On Thu, Aug 5, 2010 at 4:23 PM, Bod Notbod <bodnotbod(a)gmail.com> wrote:
Google has attempted to answer the question of how
many books exist in
a very interesting blog post.
Interesting! This, in a nutshell, is why projects to collect all the
world's bibliographic data face a hard challenge.
Why am I posting this to Foundation-l?
Well, one of the things it reveals is the difficulty of answering this
question and I hope that it has some relation to Wikimedia projects;
in particular, I didn't know that multiple books (entirely unrelated
books) have shared ISBNs. So, if nothing else, it might impact...
AFAIK, this is a fairly uncommon problem; I've never run across it in
6+ years of working with lots of books & library catalogs every day.
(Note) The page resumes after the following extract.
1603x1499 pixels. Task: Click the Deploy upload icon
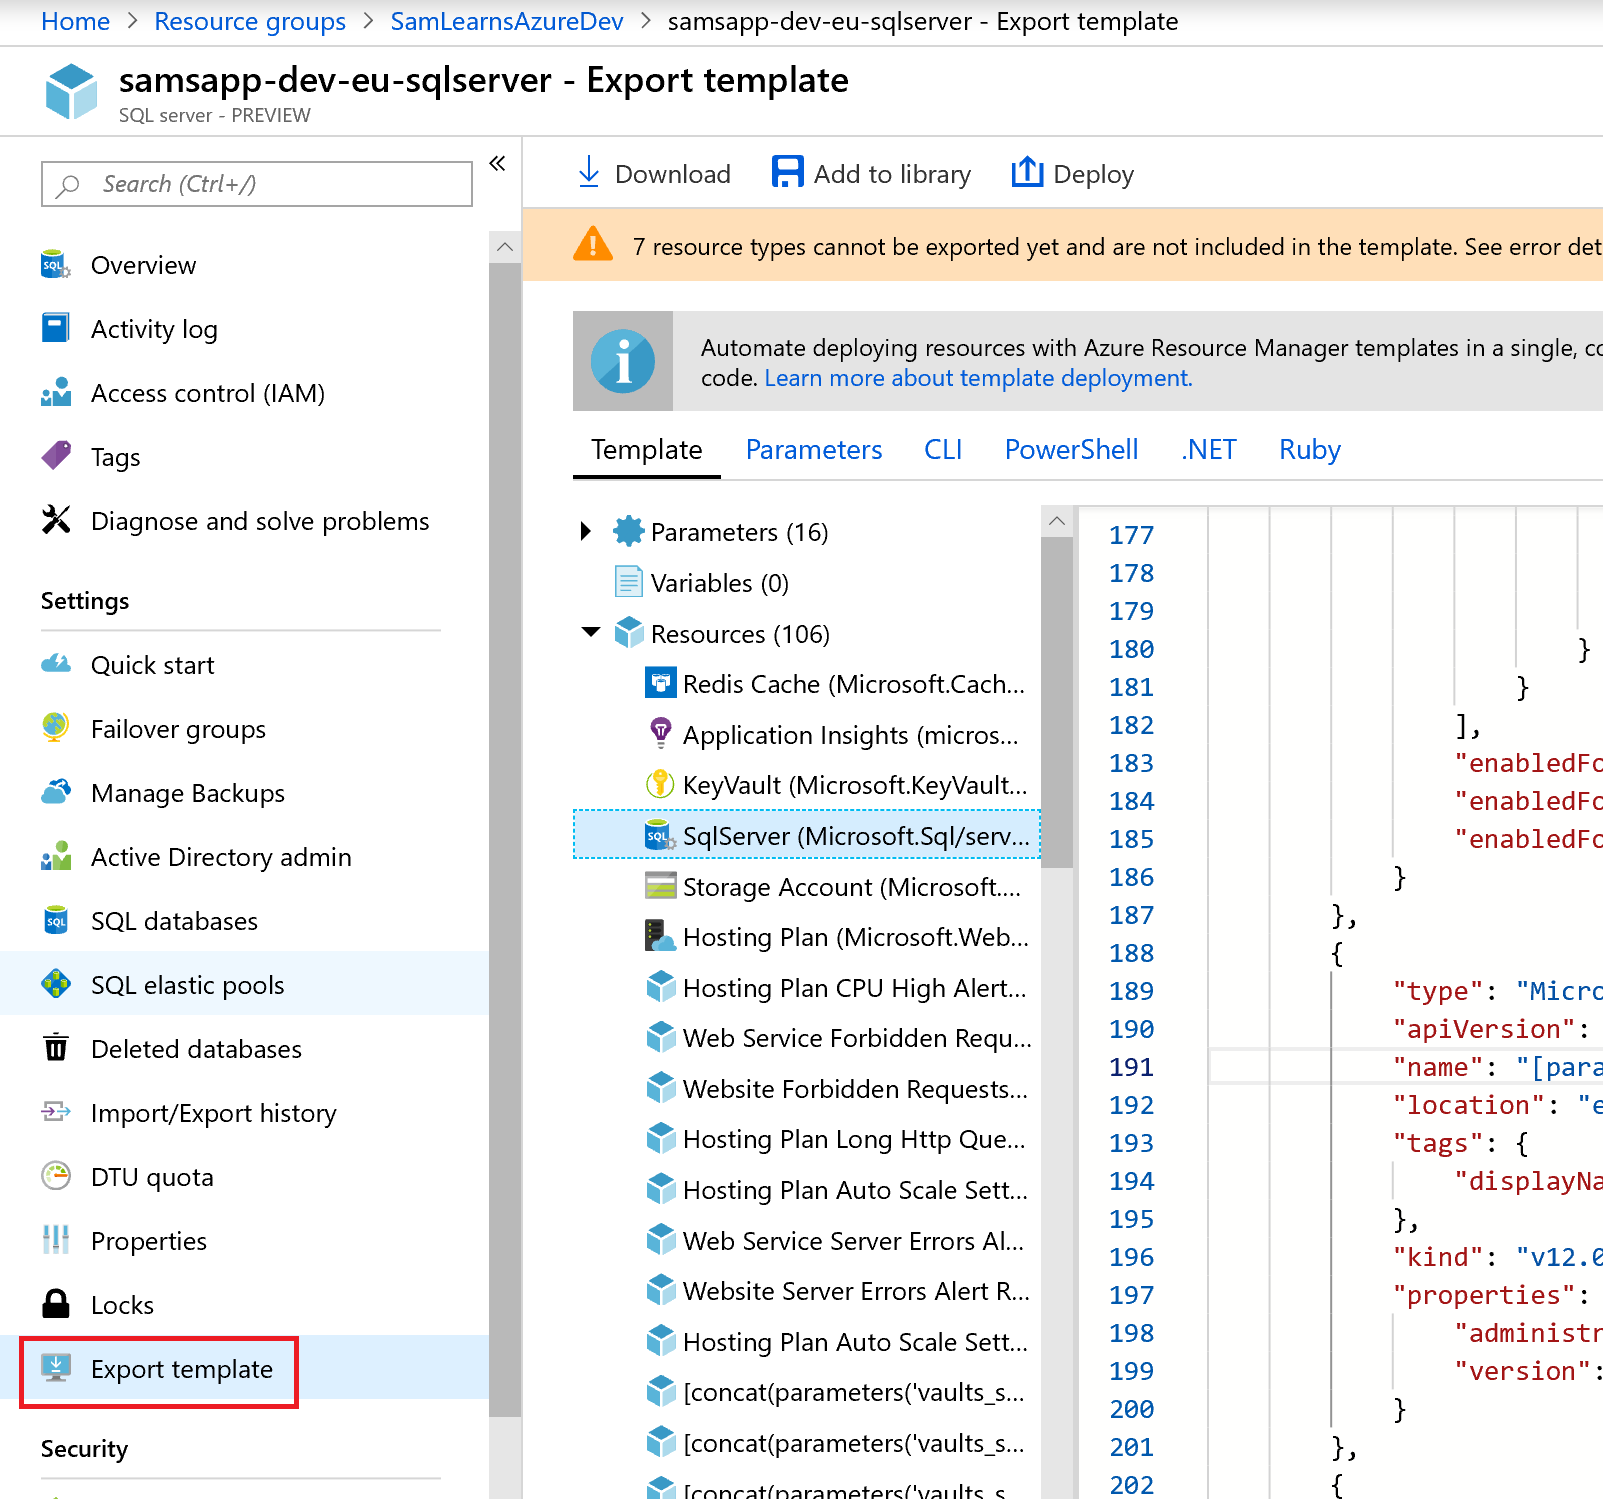[1026, 172]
What is a much, much, much bigger problem is the issue of serials
holdings: "serials" are normally taken to be things like magazines and
journals, but in library land also might refer to, say, book series,
or government reports that are published with serial numbers. All
sorts of stuff, in other words, and it's cataloged and referred to in
all sorts of ways, which makes it tough for people looking for good
unique identifiers (or trying to figure out what counts as "a book").
And I also thought that Google's attempt to
catologue all books was
parallel to our goal of... well, I'm not sure that we ever say we're
attempting to catalogue ALL knowledge... but we seem to be making a
decent fist of it so far.
It's certainly related to recent thoughts about a bibliographic wiki;
obviously relevant to wikibooks; and it's interesting to think about
scale, which is something that's been on my mind lately. I don't know
how much effort Google made to get records from national libraries in
remote reaches of the world, but I'd imagine that there is still a big
chunk of stuff missing from this count that's not in OCLC etc.
Nonetheless I think posts like this help delineate the general scale
of the information universe that we are trying to usefully capture. I
don't have any idea how those 130M books might map onto topics, for
instance, but I'm guessing our 15M articles don't quite cover it yet.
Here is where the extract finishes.